The latest YouGov polls for 10-11 March 2019 indicated that 37% of the Brits surveyed preferred the UK’s leaving date to remain intact and that the country should leave without a deal, while 33% of the sample surveyed suggested a new EU referendum should be held. The remainder are undecided or believe the leaving date should be extended. With the upcoming European Parliamentary elections to be held between 23 and 26 May, it is likely that the UK would need to participate in elections to the new European Parliament. May has threatened a longer extension to Brexit (possibly up to two years) if the vote continues to be contested by opponents of the deal.
At this stage, the timeline and outcome for Brexit remain unclear. With the new extension in place, the prime minister may attempt to cobble together a new version of the Brexit deal to be voted on in Parliament (including options for a softer Brexit) before the EU summit. This would require a turnaround from a significant number of dissenters, given the large margin of loss on the vote held on 12 March 2019. This includes 75 Tory MPs and 10 Northern Irish unionist MPs who voted in opposition to the agreement on 12 March 2019. May has suggested that unless they support her deal, they may have to accept a much softer form of Brexit. A Norway-type deal, in which the UK continues to stay within the customs union and retains single market membership, may attract support, while the government is more opposed to holding a second referendum. Although May has lost a second vote, she is unlikely to stand down, as this may raise more uncertainty and political instability. Moreover, with the government unlikely to lose a vote of no confidence at this stage, the probability of an election also remains low, in our view.
There are three likely outcomes in our view (a general election or second referendum could be intertwined with these options):
- With a third try, a withdrawal agreement is ratified by the European Parliament and the European Council, which allows for a transition period through to December 2020 (or a transition period that is negotiated for longer)
- This would imply a softer Brexit outcome with closer trade ties.
- The Bank of England suggests growth in this scenario would be 1.75% higher after five years relative to base case.
- A reduction in uncertainty allows for a resumption in fixed investment growth (there are currently signs of pent up demand).
- Consumer demand is revived.
- Sterling would strengthen to around 1.40 – 1.45 on a two-year view.
- Inflation risk drops and should head back below the target quicker.
- The Bank of England can respond by hiking once this year and once in 2020.
- A further extension of Article 50 (from 30 June 2019 to further out)
- Near-term uncertainty will remain elevated.
- Businesses would remain reluctant to invest and consumers would delay spending.
- Sterling could move weaker to around 1.25 against the US dollar.
- The Bank of England would be unable to hike due to poorer growth outcomes.
- But inflation risk would rise as the sterling continues to weaken against the US dollar.

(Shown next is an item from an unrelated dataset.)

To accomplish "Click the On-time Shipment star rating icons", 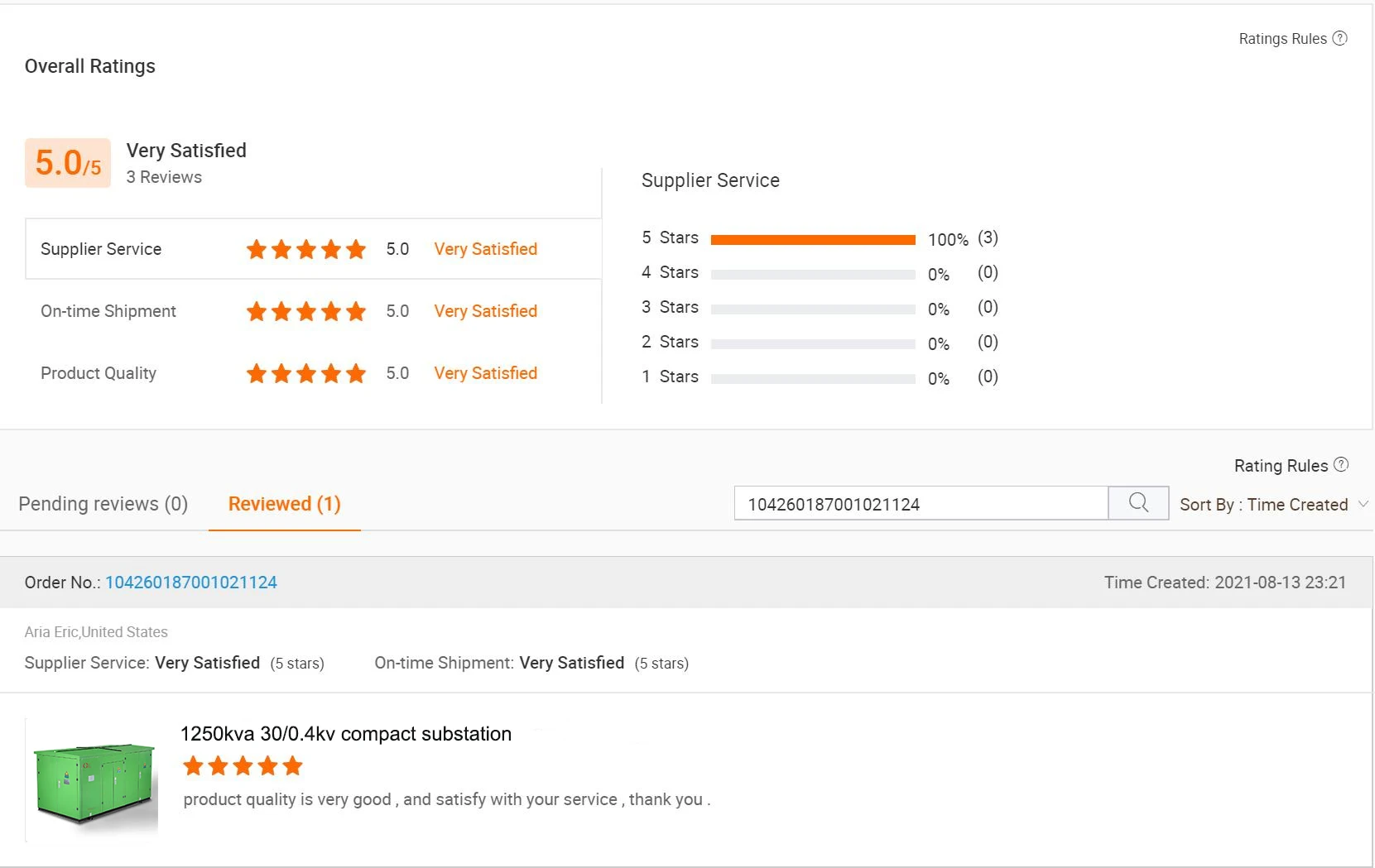I will 305,311.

- Stagflation risk (low growth and high inflation) would arise.
- No deal Brexit
- The UK government estimates growth would be 7.5% lower after 15 years.
- Uncertainty would remain high.
- Businesses would remain reluctant to invest and consumers would delay spending.
- Sterling could move weaker to around 1.10 against the US dollar.
- Inflation risk would rise on additional sterling weakness.
- Higher stagflation risk would emerge.
- Nevertheless, the Bank of England may be forced to cut interest rates in this scenario to save falling growth.
In terms of Brexit, any non-deal outcome by end-June should increase the uncertainty in financial markets, with a potential short-term detrimental impact on risky assets (global equities, property), with more defensive asset classes (bonds and cash) benefitting near term. But this is likely to diminish in time as markets get Brexit fatigue. It hence makes sense to stick to the SAA views that are time-independent to maximise the probability of attaining client outcomes.